Environnement & qualité - Environnement
03/06/2022
Par un arrêt du 16 mai 2022, le Conseil d’Etat juge que la circulaire no 6145/SG du 25 février 2020 du Premier ministre relative aux engagements de l'Etat pour des services publics écoresponsables était légale, alors même qu’elle anticipait sur la législation à venir.
La Fédération nationale de vente et services automatiques contestait la légalité de la mesure 9 de ladite circulaire, ainsi que la décision par laquelle le Premier ministre a implicitement rejeté son recours gracieux. Cette mesure, présentée comme obligatoire par la circulaire, prévoyait que l'Etat s'engageait à ne plus acheter de plastique à usage unique en vue d'une utilisation sur les lieux de travail et dans les événements qu'il organise.

Or, la loi no 2020-105 du 10 février 2020, dite « AGEC », a inséré un nouvel article L. 541-15-10 au code de l’environnement, qui prévoit que l’Etat n’achète plus de plastique à usage unique en vue d’une utilisation sur les lieux de travail et dans les évènements qu’il organise à compter du 1er janvier 2022. Le Premier ministre était-il compétent pour édicter une telle instruction dès février 2020, alors que le législateur avait posé une date ultérieure ?

L’arrêt « GISTI » a fixé les critères d’analyse de la légalité des circulaires ou documents de droit souple (CE, Sect., 12 juin 2020, « GISTI », no 418142, Rec. 192). Ceux-ci peuvent être déférés au juge de l’excès de pouvoir lorsqu’ils sont susceptibles de d’avoir des effets notables sur la situation des requérants, ce qui ne faisait pas de doute en l’espèce.

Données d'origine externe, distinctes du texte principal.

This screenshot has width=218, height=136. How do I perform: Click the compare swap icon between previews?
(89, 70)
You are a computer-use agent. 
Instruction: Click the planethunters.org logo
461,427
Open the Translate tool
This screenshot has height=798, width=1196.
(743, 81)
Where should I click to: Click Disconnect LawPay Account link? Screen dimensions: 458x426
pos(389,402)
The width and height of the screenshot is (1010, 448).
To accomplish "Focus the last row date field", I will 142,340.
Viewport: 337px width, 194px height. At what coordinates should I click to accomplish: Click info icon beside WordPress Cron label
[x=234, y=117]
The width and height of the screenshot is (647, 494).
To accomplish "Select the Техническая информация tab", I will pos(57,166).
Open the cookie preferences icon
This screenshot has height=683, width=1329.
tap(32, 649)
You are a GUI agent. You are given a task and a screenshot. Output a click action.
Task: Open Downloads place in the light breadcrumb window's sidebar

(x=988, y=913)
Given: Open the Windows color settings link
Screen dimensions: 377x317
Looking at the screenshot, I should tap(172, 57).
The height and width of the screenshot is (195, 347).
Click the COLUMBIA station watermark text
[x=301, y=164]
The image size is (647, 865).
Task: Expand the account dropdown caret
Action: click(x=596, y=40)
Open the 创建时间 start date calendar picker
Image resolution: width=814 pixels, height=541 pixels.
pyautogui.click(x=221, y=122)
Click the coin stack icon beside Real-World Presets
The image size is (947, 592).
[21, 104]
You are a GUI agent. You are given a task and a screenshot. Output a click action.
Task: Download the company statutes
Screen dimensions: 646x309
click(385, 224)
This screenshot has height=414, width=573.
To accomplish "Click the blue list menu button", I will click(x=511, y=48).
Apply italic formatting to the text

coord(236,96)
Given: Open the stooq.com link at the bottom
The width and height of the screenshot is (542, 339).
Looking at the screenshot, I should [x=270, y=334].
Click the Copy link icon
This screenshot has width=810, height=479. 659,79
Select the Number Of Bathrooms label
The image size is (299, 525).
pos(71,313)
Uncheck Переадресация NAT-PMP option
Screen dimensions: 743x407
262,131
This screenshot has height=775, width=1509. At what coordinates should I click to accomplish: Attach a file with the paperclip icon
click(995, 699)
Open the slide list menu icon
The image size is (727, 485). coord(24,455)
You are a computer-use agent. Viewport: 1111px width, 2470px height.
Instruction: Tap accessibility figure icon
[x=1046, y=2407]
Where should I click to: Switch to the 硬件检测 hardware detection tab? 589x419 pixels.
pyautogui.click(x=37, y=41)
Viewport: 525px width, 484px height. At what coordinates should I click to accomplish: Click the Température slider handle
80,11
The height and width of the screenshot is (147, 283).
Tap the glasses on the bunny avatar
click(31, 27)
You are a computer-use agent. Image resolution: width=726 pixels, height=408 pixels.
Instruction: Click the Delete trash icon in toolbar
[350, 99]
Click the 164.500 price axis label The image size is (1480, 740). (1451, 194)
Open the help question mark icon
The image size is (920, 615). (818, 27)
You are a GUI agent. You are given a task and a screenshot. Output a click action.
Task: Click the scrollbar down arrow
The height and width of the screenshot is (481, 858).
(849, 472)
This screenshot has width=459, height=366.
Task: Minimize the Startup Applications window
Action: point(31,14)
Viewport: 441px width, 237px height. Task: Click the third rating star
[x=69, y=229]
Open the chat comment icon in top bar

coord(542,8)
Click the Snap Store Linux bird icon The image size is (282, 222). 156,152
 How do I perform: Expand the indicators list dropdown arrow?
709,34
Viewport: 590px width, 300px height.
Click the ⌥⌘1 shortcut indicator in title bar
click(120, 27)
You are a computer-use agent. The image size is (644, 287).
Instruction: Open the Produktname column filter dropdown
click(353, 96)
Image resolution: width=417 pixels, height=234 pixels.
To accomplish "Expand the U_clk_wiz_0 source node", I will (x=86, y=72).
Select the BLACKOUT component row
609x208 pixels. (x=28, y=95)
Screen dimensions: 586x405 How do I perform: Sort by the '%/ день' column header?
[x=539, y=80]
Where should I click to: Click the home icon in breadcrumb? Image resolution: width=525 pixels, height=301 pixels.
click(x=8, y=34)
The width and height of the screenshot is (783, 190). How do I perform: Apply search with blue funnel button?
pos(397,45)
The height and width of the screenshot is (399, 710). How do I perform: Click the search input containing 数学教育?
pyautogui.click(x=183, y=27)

Ensuite, trois arguments peuvent emporter l’annulation d’un tel acte :
  • l’autorité qui l’a prise est incompétence ;
  • l’interprétation du droit positif qu’il comporte en méconnait le sens ou la portée ;
  • il est pris en vue de mise en œuvre d’une règle contraire à une norme juridique supérieure.
L’argumentation des requérants se fondait essentiellement sur l’incompétence du Premier ministre, qui aurait empiété sur les pouvoirs du législateur. Or, le Premier Ministre peut toujours, sur le fondement des dispositions de l’article 21 en vertu desquelles il dirige l’action du Gouvernement, adresser aux membres du Gouvernement et aux administrations des instructions par voie de circulaire, leur prescrivant d’agir dans un sens déterminé ou d’adopter telle interprétation des lois et règlements en vigueur. C’est ce qu’une jurisprudence ancienne a appelé les « directives » puis les « lignes directrices » (CE, Sect., 1970, Crédit Foncier de France c. Demoiselle Gaupillat et Dame Ader, Rec. 750), qui se différencient des actes règlementaires, en ce qu’elles sont des orientations générales, qui ne s'imposent pas absolument à l’administration.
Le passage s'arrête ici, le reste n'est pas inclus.